Charley Toorop (; 24 March 18915 November 1955) was a Dutch painter and lithographer. Her full name was Annie Caroline Pontifex Fernhout-Toorop.

Life
Charley Toorop was born in Katwijk. She was the daughter of Jan Toorop and Annie Hall. She married the philosopher Henk Fernhout in May 1912, but they divorced in 1917. Her son Edgar Fernhout (1912–1974)  also became a painter. Her other son,  (1913–1987), became a filmmaker, and often worked together with Joris Ivens. As a filmmaker he sometimes used the name John Ferno. Charley's daughter in law was the well-known Jewish photographer Eva Besnyö (1910–2003), who married John in 1933.

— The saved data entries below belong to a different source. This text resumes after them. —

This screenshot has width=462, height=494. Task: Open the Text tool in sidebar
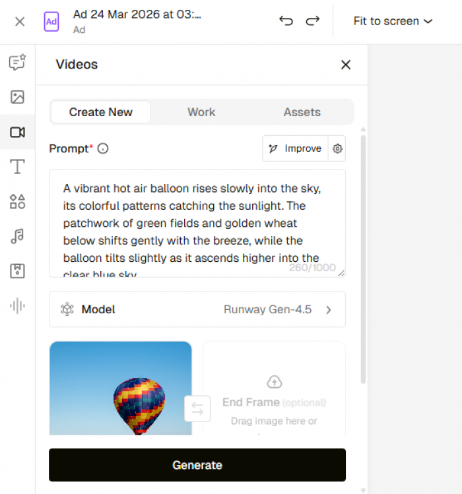click(17, 167)
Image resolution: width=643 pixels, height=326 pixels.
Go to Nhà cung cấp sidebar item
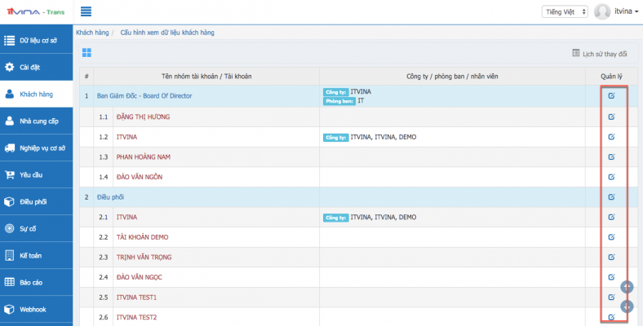(x=36, y=121)
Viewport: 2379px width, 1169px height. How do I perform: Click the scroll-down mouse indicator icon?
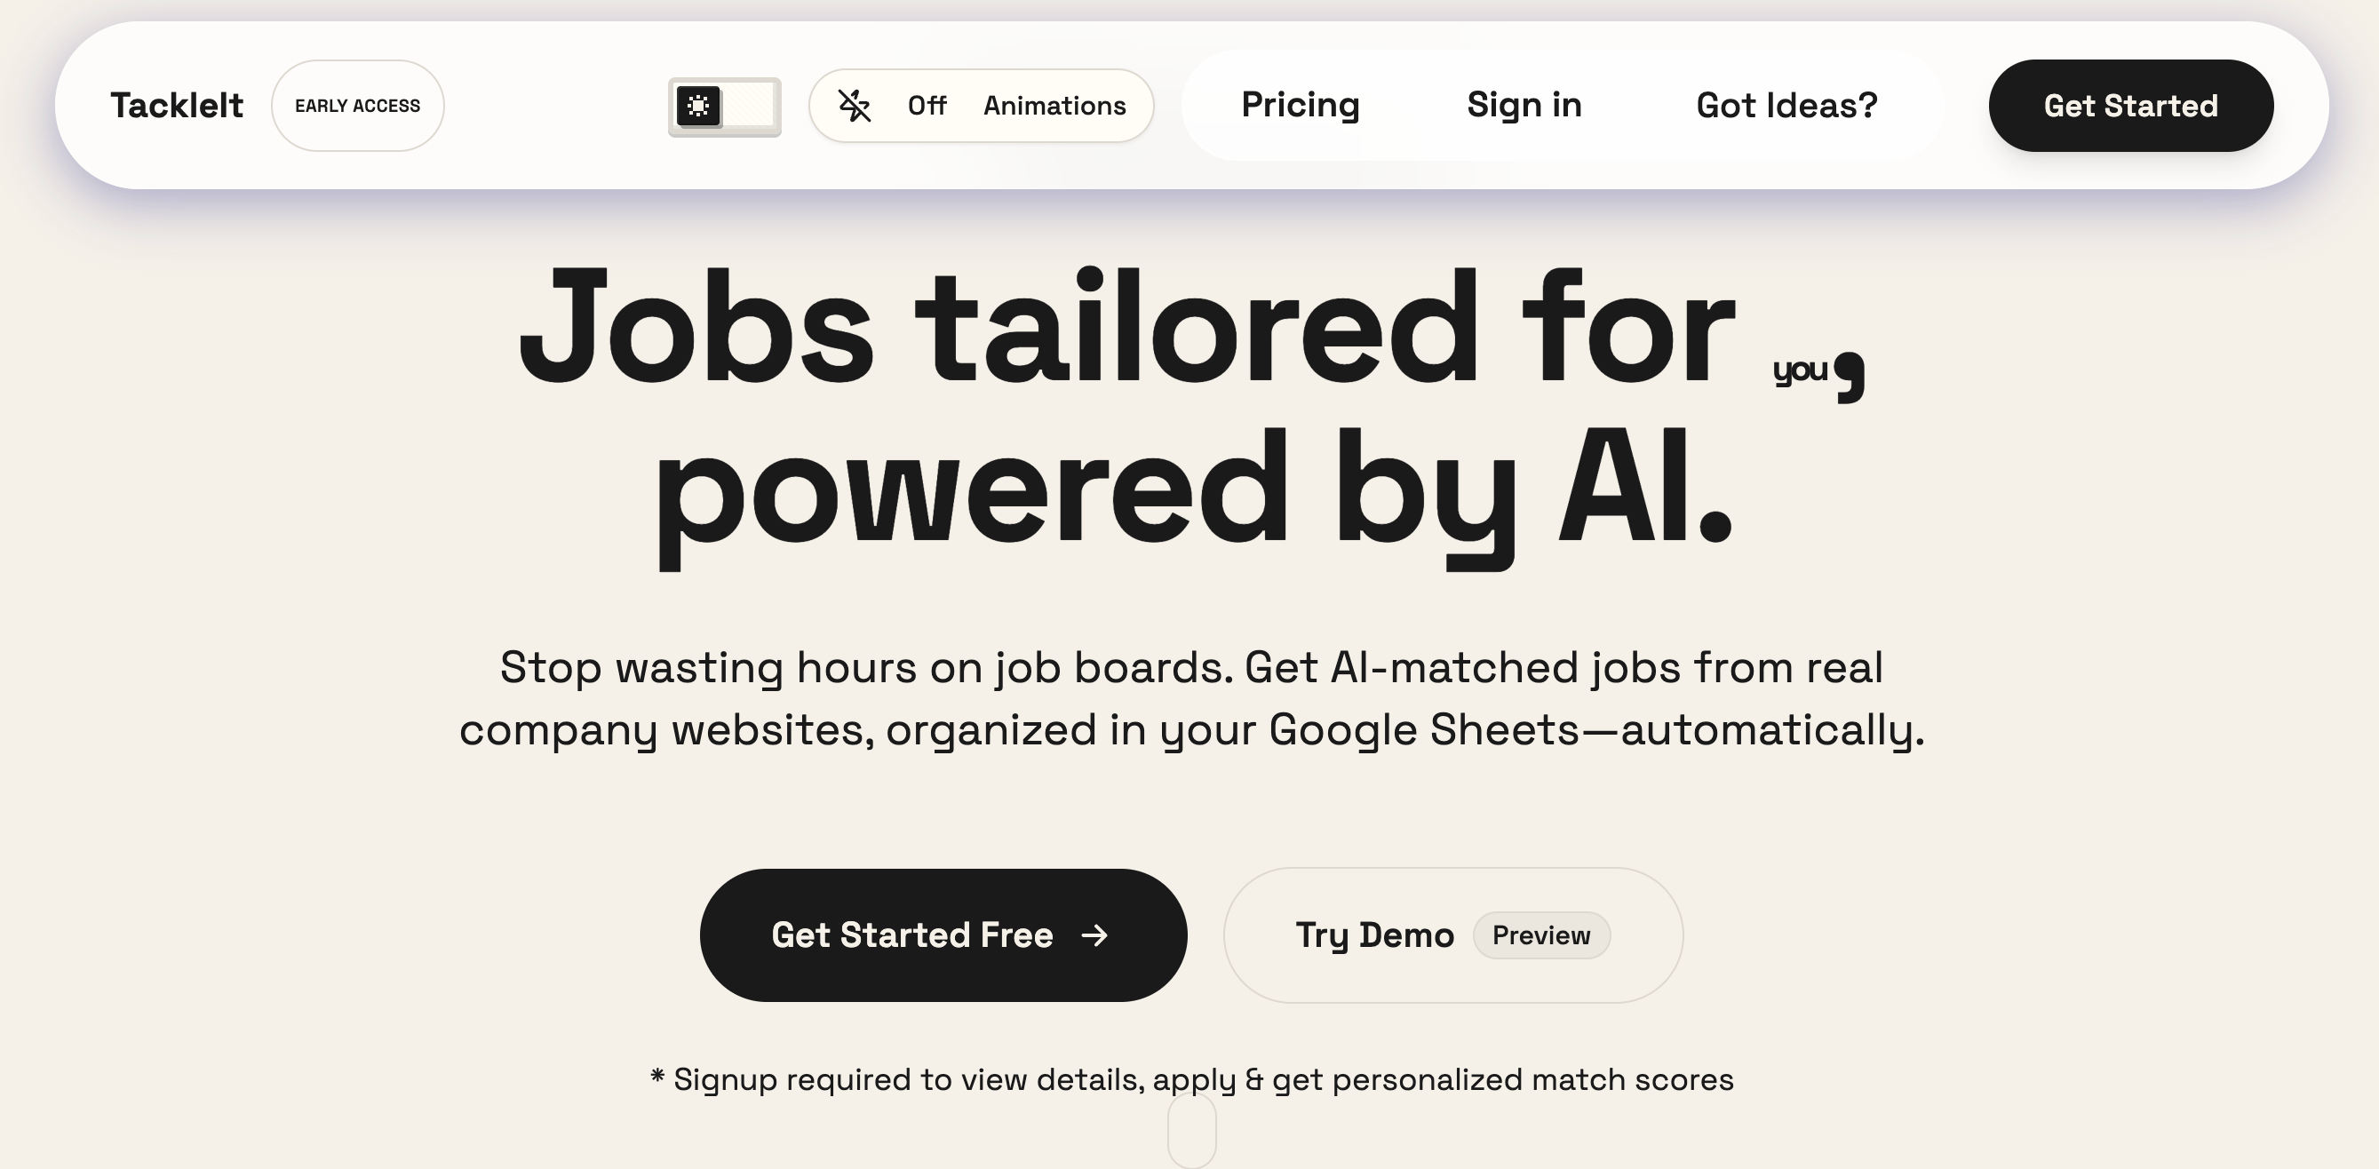point(1191,1130)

In the on-line biography of the Dutch poet Hendrik Marsman on the website of the  Charley Toorop is mentioned as one of the women who had a relationship with Marsman before he married in 1929 his wife Rien Barendregt.

Work

Charley Toorop became a member of the group of artists called Het Signaal (The Signal) in 1916. The group aimed at depicting a deep sense of reality through the use of colours and heavily accentuated lines and through fierce contrasts of colours. This is one of the reasons why Toorop is seen as adherent to the Bergense School.

Toorop befriended other artists, among them Bart van der Leck and Piet Mondriaan. In 1926 Charley Toorop went to live for two years in Amsterdam, where her painting became influenced by film. Frontally depicted figures stand isolated from each other, as if lit by lamps at a movie set. Her still lifes show kinship to the synthetic cubism of Juan Gris. From the 1930s onwards, she painted many female figures, as well as nudes and self-portraits in a powerful, realistic style. Well-known is her large painting Three Generations (Drie generaties) (1941–1950; in the Museum Boijmans Van Beuningen, Rotterdam), which is a self-portrait, a portrait of her father and of her son Edgar, in which she unites both realism and a sense of symbolism.

Her ruthless realism has a magic touch. "Is the natural appearance reality," she wondered in 1917, "or can we sense in its form only the most unreal that appears before us? This unreal, which is the most real."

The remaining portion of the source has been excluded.